EXTRACTED MATERIAL.
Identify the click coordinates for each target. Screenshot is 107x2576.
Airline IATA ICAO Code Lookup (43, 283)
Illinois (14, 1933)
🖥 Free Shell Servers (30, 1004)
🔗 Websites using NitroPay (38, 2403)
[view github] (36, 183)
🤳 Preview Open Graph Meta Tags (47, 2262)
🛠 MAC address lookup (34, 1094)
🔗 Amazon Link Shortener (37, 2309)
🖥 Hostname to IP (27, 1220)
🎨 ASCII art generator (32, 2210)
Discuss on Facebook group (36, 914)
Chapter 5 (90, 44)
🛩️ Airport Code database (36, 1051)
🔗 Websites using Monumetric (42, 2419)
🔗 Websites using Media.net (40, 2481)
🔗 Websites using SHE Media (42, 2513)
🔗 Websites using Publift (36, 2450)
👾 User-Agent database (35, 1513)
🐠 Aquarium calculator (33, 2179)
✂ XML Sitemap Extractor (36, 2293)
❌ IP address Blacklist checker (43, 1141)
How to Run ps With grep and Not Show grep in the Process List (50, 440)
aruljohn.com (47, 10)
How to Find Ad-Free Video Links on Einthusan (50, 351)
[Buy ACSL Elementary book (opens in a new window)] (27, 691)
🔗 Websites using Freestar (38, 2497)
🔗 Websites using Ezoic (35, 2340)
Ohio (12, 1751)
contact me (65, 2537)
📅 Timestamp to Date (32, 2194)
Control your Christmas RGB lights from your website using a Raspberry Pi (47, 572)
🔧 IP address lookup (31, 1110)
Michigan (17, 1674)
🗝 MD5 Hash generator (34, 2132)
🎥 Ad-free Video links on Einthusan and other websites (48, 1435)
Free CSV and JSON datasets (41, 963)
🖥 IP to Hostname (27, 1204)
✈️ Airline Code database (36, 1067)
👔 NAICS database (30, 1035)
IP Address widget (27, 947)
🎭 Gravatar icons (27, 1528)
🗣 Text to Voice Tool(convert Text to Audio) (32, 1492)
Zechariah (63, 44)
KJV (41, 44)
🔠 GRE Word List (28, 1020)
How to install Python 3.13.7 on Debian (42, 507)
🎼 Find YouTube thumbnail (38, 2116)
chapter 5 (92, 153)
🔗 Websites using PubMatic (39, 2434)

WHAT YOU NEED TO DO.
Some lines of the listing may include the string "Find". Tally them and report only the total.

EXPECTED ANSWER.
2